Klinische Neurophysiologie 2011; 42 - P330
DOI: 10.1055/s-0031-1272777

Altered feed-forward transfer of visual motion information to association cortex in psychotic disorders: implications for visual tracking

R. Lencer 1, S. Keedy 1, J. Reilly 1, A. Sprenger 1, J. Sweeney 1
  • 1Münster; Chicago, US; Lübeck

Objective: To identify alterations in neural networks for visual motion perception and pursuit tracking and their interrelationship in schizophrenia, and secondarily to evaluate their comparability to findings in psychotic bipolar disorder.

Design, setting and participants: Untreated first-episode patients with schizophrenia (N=24) and psychotic bipolar disorder (N=13), and 20 matched healthy participants performed a passive visual motion processing task and a pursuit eye tracking task, which patients have been shown to perform as well as healthy subjects, during functional neuroimaging. Available subjects were retested after four weeks, during which both patient groups received second generation antipsychotics. Besides categorical comparisons between groups, we were especially interested in the relationship of activation in motion-sensitive extrastriate area V5 during motion processing and activation in neural systems supporting pursuit tracking. Statistical analysis included analysis of variance and post-hoc t-tests using AFNI, probability thresholds were set at pcorrected=0.013.

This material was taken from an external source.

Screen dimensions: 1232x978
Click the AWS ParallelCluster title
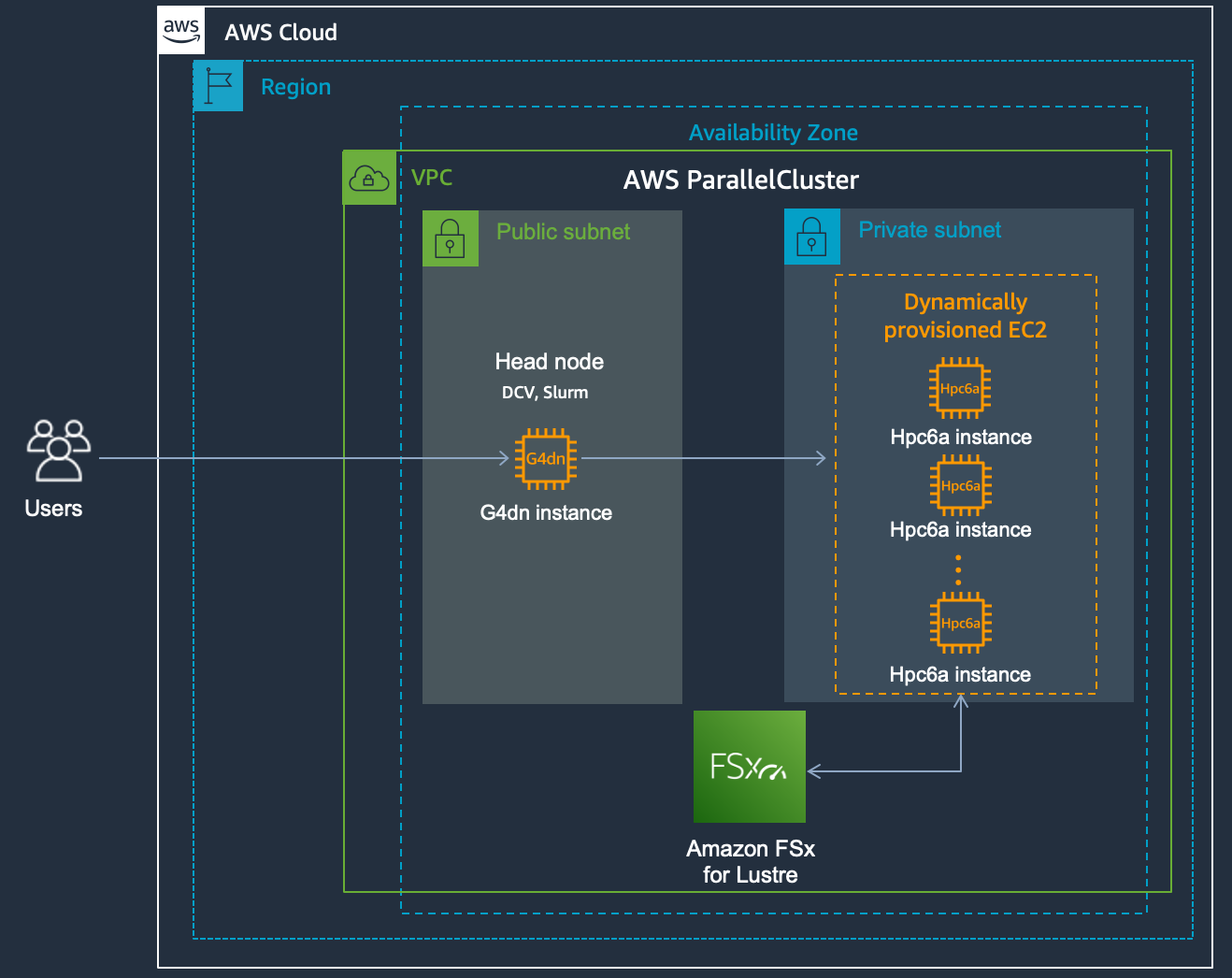pos(741,180)
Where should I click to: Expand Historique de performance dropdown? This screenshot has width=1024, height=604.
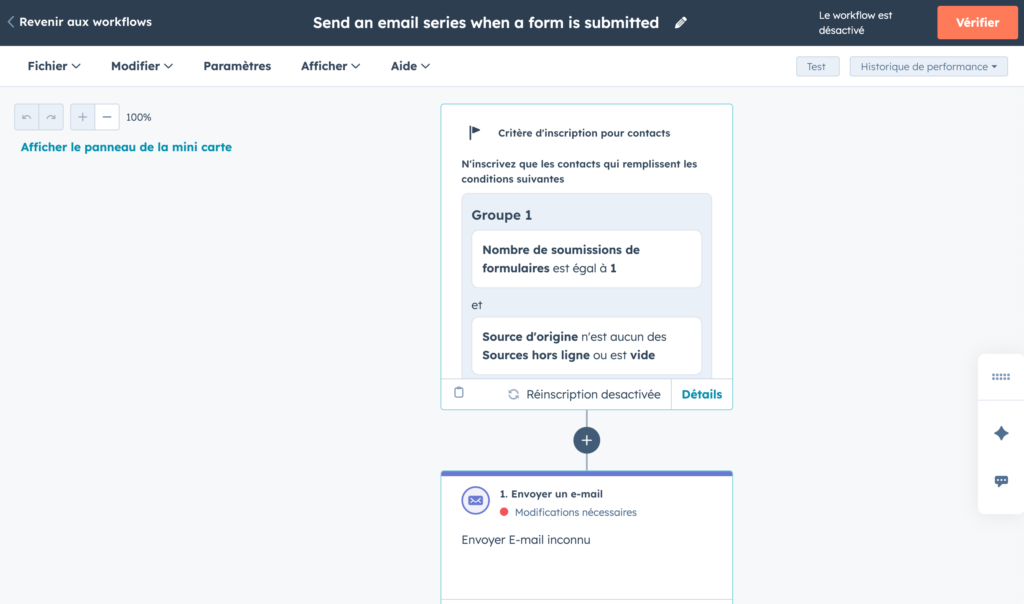(929, 67)
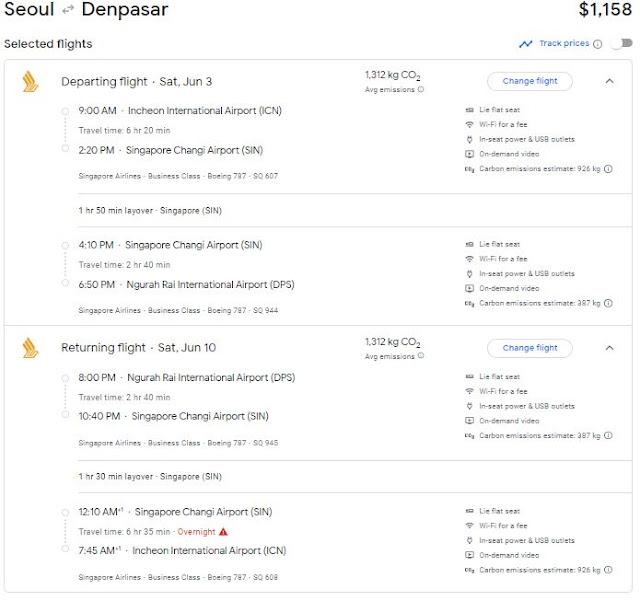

Results: During the motion processing task, neither patient group showed reduced activation in V5, but activations in its projection fields in posterior parietal cortex were reduced in both groups. Pursuit related neural activation in both patients groups was not reduced in sensorimotor systems, but was enhanced in anterior intraparietal sulcus and insula. In schizophrenia, activation was also enhanced in dorsolateral prefrontal cortex and dorsomedial thalamus.

Conclusions: Greater V5 activation during passive motion processing predicted greater activation in posterior parietal cortex during pursuit in healthy individuals but not in patients. The only significant change at follow-up was decreased anterior cingulate activation during pursuit in schizophrenia.